* [Exercise]: Copy the passage on resistance training word for word, starting at "On injury risk, resistance" and ending at "the right call.".

* [Text passage]:
That level of mechanical tension is what tells muscle and bone that they are still required. Pilates, mobility work, and lower-load training absolutely have value, particularly for control, coordination, and confidence. But they are not mechanically equivalent to progressive loading. Different stress leads to different adaptations, and pretending otherwise is where social media tends to oversimplify.
There’s also a nervous system piece that gets missed in most reels. Strength gains are not just about muscle size. Heavier resistance training improves motor unit recruitment (makes more of your muscle useful!) and coordination, meaning you get better at using the strength you already have (Aagaard et al., 2002). That’s one reason people often report feeling more capable and stable in daily life well before any visible physical changes show up.
On injury risk, resistance training consistently comes out looking safer than people expect. When load is progressed sensibly, injury rates in weight training are lower than in many common recreational activities, including running and field sports (Keogh and Winwood, 2017).
What increases injury risk is not load itself, but sudden spikes in load. This is well described in the training–injury prevention paradox, where being underprepared is often more dangerous than being strong (Gabbett, 2016).
Which brings us back to rehab, and to Megan’s very relatable frustration. Load management is the whole game. Tissues adapt to what they are exposed to, but only if the dose is tolerable and repeated over time. No coach, physio, or influencer can feel your knee or your back. They can guide, but you still have to decide how much is too much, and when rest is the right call.

* [Dataset entries]:
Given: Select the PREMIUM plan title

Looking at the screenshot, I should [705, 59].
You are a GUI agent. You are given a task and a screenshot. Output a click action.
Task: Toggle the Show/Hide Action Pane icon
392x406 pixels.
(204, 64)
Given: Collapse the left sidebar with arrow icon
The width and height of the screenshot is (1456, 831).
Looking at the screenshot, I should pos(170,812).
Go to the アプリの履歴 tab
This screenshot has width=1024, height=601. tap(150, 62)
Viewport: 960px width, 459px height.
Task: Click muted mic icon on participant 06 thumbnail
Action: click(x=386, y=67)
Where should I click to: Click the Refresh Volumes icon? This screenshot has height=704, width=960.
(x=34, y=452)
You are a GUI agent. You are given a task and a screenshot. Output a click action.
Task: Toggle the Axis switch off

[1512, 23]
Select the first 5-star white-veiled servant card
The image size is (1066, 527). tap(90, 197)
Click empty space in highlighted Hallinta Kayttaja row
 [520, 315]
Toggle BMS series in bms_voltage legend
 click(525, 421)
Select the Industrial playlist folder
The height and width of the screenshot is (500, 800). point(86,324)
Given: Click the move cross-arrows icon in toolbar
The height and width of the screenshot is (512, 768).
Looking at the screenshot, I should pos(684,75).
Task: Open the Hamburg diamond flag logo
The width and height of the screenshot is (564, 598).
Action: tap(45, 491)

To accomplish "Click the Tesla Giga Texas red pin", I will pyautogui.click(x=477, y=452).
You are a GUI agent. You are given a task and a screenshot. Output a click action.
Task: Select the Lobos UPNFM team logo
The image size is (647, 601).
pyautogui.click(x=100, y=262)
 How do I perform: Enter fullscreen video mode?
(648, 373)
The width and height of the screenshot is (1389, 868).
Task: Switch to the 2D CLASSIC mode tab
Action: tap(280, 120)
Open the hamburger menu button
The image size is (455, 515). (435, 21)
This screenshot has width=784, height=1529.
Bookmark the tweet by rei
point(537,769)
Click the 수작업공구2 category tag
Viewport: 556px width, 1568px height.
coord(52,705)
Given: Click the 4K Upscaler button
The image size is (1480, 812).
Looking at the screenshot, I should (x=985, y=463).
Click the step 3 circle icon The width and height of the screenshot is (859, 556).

* [Response to this exercise]:
On injury risk, resistance training consistently comes out looking safer than people expect. When load is progressed sensibly, injury rates in weight training are lower than in many common recreational activities, including running and field sports (Keogh and Winwood, 2017).
What increases injury risk is not load itself, but sudden spikes in load. This is well described in the training–injury prevention paradox, where being underprepared is often more dangerous than being strong (Gabbett, 2016).
Which brings us back to rehab, and to Megan’s very relatable frustration. Load management is the whole game. Tissues adapt to what they are exposed to, but only if the dose is tolerable and repeated over time. No coach, physio, or influencer can feel your knee or your back. They can guide, but you still have to decide how much is too much, and when rest is the right call.